Le Singe et le Renard Valéry Derbigny (1780 - 1862)

À l'instar des humains, comme eux préoccupés
Des graves intérêts de la chose publique,
Les animaux, un jour, du moins les plus huppés,
Electeurs reconnus dans l'ordre politique,
Tous mandataires de la loi,
Ayant le cens ou payant la patente,
Se trouvaient convoqués pour affaire importante :
Il s'agissait d'élire un roi.
Le Singe qui mourait d'envie
De l'être, et pour cela d'éclipser le voisin,
Quel qu'il fût, fouille au magasin
Des gentillesses de sa vie ;
Va jusqu'au fond du sac, y prend ses meilleurs sauts,
Ses bonds les plus hardis, ses plus belles grimaces,
Enfin tout ce qui doit émerveiller les masses ;
Se pose en concurrent prêt pour tous les assauts,
S'avance au premier plan, s'y place en évidence,
Fait sa première confidence
A l'âne renommé pour sa voix de stentor ;
Lui parle du dessein qu'il aurait de distraire
Messieurs les assistants, qui ne sont point encor
A leur complet ; que, s'il consent à braire,
Il l'accompagnera du cor ;
Va, vient, traite avec tous de confrère à confrère,
Fait le gros dos avec le dromadaire,
Avec le chat l'ait patte de velours,
Propose un menuet à l'ours ;
Et, suivant le besoin, pliant son caractère,
S'incline en s'approchant du seigneur léopard,
Encense le lion, courtise la panthère,
Regarde avec dédain les lazzis du Renard,
Surtout tient à singer les manières de l'homme,
Fait le brave et le beau, presque le gentilhomme,
El, tel qu'un autre Godefroi,
Qui revêt son armure et cherche un palefroi,
Se présente au cheval, l'enfourche el fait voir comme
Il sait le manier en roi.

La foule d'admirer sa rare intelligence ;
Le Renard en son coin d'apprêter sa vengeance.
Et le singe, d'user de la faveur du sort,
Et de continuer de plus fort en plus fort.
Enfin, pour dernière prouesse,
Il s'arme d'un fusil, le charge avec adresse,
Ouvre le bassinet, amorce, et, l'ajustant
A son épaule avec assez de grâce,
Regarde en l'air, vise un oiseau qui passe,
Le suit de l'œil, l'abat en un instant,
Et dit au chien : « Nous partons pour la chasse. >
Ce dernier trait lui gagne tous les cœurs.
Il mêle à tous ses jeux gambades sans pareilles,
Et, de merveilles en merveilles,
Ne craignant désormais ni rivaux ni vainqueurs,
Flatte, éblouit, étonne et ravit l'assemblée.
Bref, il est élu tout d'emblée ;
On le proclame roi. — Le.
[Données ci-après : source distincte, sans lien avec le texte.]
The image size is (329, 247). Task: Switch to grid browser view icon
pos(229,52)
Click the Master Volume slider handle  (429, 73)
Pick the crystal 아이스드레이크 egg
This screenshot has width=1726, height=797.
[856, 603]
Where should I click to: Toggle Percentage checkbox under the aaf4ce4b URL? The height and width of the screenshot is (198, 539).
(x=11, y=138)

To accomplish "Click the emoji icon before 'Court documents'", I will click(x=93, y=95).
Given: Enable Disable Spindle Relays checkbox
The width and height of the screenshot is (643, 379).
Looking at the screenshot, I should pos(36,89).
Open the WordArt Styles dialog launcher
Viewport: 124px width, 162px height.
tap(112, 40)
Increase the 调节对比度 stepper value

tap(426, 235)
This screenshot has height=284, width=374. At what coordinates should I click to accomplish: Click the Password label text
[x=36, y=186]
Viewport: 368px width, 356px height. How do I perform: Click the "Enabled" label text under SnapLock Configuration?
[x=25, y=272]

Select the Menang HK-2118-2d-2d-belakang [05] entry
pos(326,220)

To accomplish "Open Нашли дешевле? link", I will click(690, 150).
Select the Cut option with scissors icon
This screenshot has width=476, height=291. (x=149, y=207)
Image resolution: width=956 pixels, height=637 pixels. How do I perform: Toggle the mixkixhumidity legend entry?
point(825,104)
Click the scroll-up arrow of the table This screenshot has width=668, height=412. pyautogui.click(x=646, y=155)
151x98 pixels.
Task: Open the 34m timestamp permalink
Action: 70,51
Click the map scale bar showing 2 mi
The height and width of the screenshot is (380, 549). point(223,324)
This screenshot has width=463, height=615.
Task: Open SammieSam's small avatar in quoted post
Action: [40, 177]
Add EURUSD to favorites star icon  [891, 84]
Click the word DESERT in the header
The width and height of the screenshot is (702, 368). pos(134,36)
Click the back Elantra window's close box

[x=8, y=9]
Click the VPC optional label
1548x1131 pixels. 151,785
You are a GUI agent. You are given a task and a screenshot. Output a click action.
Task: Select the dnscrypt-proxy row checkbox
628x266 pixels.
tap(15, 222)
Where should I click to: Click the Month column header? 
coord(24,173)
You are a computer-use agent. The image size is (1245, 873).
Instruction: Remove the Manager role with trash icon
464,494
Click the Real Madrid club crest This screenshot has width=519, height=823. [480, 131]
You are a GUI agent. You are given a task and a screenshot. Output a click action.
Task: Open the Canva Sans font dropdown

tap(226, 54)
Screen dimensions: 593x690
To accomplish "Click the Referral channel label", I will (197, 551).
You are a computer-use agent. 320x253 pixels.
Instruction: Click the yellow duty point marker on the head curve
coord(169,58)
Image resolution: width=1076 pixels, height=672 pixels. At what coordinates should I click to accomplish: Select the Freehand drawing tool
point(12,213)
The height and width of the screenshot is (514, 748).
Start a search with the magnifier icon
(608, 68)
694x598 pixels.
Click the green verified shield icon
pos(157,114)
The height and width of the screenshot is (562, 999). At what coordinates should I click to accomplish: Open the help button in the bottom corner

Renard, irrité
D'un aussi grand honneur et si peu mérité,
En madré courtisan de la nouvelle idole,
S'avance avec respect, se prosterne humblement,
Et, faisant précéder son rusé compliment
De trois profonds saluts, prend ainsi la parole :

« Sire, tout vous présage un règne glorieux.
Les grands et les héros du peuple qui m'écoute,
Nos seigneurs les lions, ne mettent point en doute
Que le choix est tombé sur le plus valeureux ;
Us aiment les combats, la gloire est tout pour eux.
Mais, vous le savez, Sire, un règne, à sa naissance
A surtout besoin de puissance.
La puissance des rois, c'est l'or.
Je viens mettre à vos pieds un immense trésor.
Vous voyez cette cache, à dessein recouverte,
C'est là qu'il gît. Tout trésor est au roi.
Trop heureuse pour moi, Sire, une découverte,
Gage trop faible encore et d'amour et de foi. »
Il dit, s'incline, et se retire
Et sous cape s'apprête à rire.

A ce mot de trésor, ce roi malavisé,
Si lestement improvisé,
Incontinent quitte son royal siège,
S'élance vers la fosse et tombe dans un piège.
L'épreuve suffisait. Le Renard vient à lui
L'aider à déposer le poids du diadème.

Pour prétendre à l'honneur de gouverner autrui,
Encor faut-il savoir se gouverner soi-même.